■ QUELLENAUSZUG ■
######

Mi, 10.2.10 (Mi, 10.2.10, 23:15): Sonde

Orchesterprobe im Klaiber-Studio des Opernhauses. Setze mich direkt hinter die Hörner und neben den Pauker, der während 32 Takten Pause einen Roman liest, um einigermaßen unauffällig die Probe zu reportieren. Ich bin die Sonde im System, Daten sammelnd. Die üblichen Notizen über das Athletisch-Sportliche des Musik Machens. Später im Büro des Dirigenten auf eben den wartend. Er verspätet sich. Schlummere auf dem Sofa mit Block und Stift in der Hand fast ein. Auf dem Schreibtisch kreative Unordnung. Ein Cello steht stumm in seinem Futteral. Draußen vor dem Fenster Schneetreiben. Sonde außer Betrieb – oder im Energiesparmodus. Müde.

Später nach der Verfertigung des Artikels Hausbegehung mit Lilly. Verschachtelt versteckte Räume interessieren sie. In meinem Keller Kisten anschauen. Ich weiß selbst nicht mehr, was wo drin ist. Das vergessene Archiv. Funkkontakt abgebrochen. Der Geruch von altem Papier, tintenverschmutzt. Die Haare aus der Stirn streichen.

Auf dem Bett liegen. Immer am Rande des Schlummers. Schlummern mit Lilly. Wir gucken dazu Tatorte. Durch den Schnee doch noch zum Einkaufen. Die Schritte im Neuschnee seltsam gedämpft, als schliche man durch ein Wohnzimmer. In die Watte der Kälte verpackt, dürre Schneeflocken auf dem Gesicht.

Die Rättlein beobachten uns, wie wir hinterm Gitter hocken. Unser Käfig ist goldener und größer als ihrer. Und wir haben Freigang im Haus. Wir entwischen uns. Die Rättlein hoch interessiert schnüffelnd.

Ein alter Tatort aus den 70ern im TV. Sonde der Kamera, die in die Gesichter schaut. Kommissar Haferkamp zündet sich eine Zigarette an und trinkt ein Bier. Er hat Schwierigkeiten, die Täterin zu überführen. Ein “Winkeladvokat” läuft zu dialektischer Hochform auf. Athletisches Denken.

Der Text mäandert vor sich hin. Verschlungenes Flussbett, Schilf am Ufer. Seitenarm. Ein Nachen dümpelt im Heu.

Die Absätze, die das Denken macht, verkürzen sich. Am Ende bleiben Verszeilen:

— snip! —

gebälk

nest aus honig, schokoriegel
als kaffeelöffel.
die zungen tanzen umeinander
ihr silbenballett im schilf.

die silbrige süße des dämmerlichts,
wie sie durch die vorhänge schlich.
die hände, wie sie über
hände strichen,

begegnung des berührbaren,
seelensichtbar.
trinken in großen zügen aus
der wasserflasche.

lippiges, augenvertrautes
wie der klapps auf den po,
der nestbau im stroh
unserer verpuppungen.

einander bergen
im bau, unser lied auf den lippen,
in verschiedenen, unbekannten sprachen,
die sich auf liebe reimen.

entflogene amsel, noch unschlüssig
auf dem verschneiten fensterbrett
hockend. die augen geschlossen
erwartet ihr gefieder, dass es fliegt.

######

■ DATEN ZUR PRÜFUNG ■
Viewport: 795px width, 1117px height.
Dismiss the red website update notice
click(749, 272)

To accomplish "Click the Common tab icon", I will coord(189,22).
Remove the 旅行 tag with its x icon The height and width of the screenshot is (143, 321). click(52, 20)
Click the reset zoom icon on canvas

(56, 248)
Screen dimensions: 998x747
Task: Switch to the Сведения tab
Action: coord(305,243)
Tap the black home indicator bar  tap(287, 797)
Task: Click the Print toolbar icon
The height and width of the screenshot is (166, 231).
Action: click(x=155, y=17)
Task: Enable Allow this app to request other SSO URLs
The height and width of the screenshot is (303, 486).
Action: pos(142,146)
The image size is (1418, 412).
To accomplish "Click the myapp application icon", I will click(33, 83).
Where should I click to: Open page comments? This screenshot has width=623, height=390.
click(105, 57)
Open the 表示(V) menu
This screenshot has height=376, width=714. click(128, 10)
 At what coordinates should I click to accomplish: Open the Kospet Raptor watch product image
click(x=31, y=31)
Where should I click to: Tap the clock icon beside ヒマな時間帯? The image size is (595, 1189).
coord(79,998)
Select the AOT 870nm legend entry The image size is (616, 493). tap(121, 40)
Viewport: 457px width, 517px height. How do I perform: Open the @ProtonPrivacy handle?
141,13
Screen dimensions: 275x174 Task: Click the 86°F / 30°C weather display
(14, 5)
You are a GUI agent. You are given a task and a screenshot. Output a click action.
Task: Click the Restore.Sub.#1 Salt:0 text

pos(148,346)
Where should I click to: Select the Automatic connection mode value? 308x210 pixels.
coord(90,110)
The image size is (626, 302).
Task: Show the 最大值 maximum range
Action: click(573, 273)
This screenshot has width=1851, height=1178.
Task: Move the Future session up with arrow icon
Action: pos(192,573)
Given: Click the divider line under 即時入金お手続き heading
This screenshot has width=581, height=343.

######

■ AUFGABE A ■
Kopiere aus dem Quellenauszug alles von „Auf dem Bett“ bis hinunter zu „auf. Athletisches Denken.“ wortgetreu.
■ AUFGABE B ■
Was liest der Pauker laut dem Quellenauszug während 32 Takten Pause?

■ ENDGÜLTIGE ANTWORT A ■
Auf dem Bett liegen. Immer am Rande des Schlummers. Schlummern mit Lilly. Wir gucken dazu Tatorte. Durch den Schnee doch noch zum Einkaufen. Die Schritte im Neuschnee seltsam gedämpft, als schliche man durch ein Wohnzimmer. In die Watte der Kälte verpackt, dürre Schneeflocken auf dem Gesicht.

Die Rättlein beobachten uns, wie wir hinterm Gitter hocken. Unser Käfig ist goldener und größer als ihrer. Und wir haben Freigang im Haus. Wir entwischen uns. Die Rättlein hoch interessiert schnüffelnd.

Ein alter Tatort aus den 70ern im TV. Sonde der Kamera, die in die Gesichter schaut. Kommissar Haferkamp zündet sich eine Zigarette an und trinkt ein Bier. Er hat Schwierigkeiten, die Täterin zu überführen. Ein “Winkeladvokat” läuft zu dialektischer Hochform auf. Athletisches Denken.

■ ENDGÜLTIGE ANTWORT B ■
Einen Roman.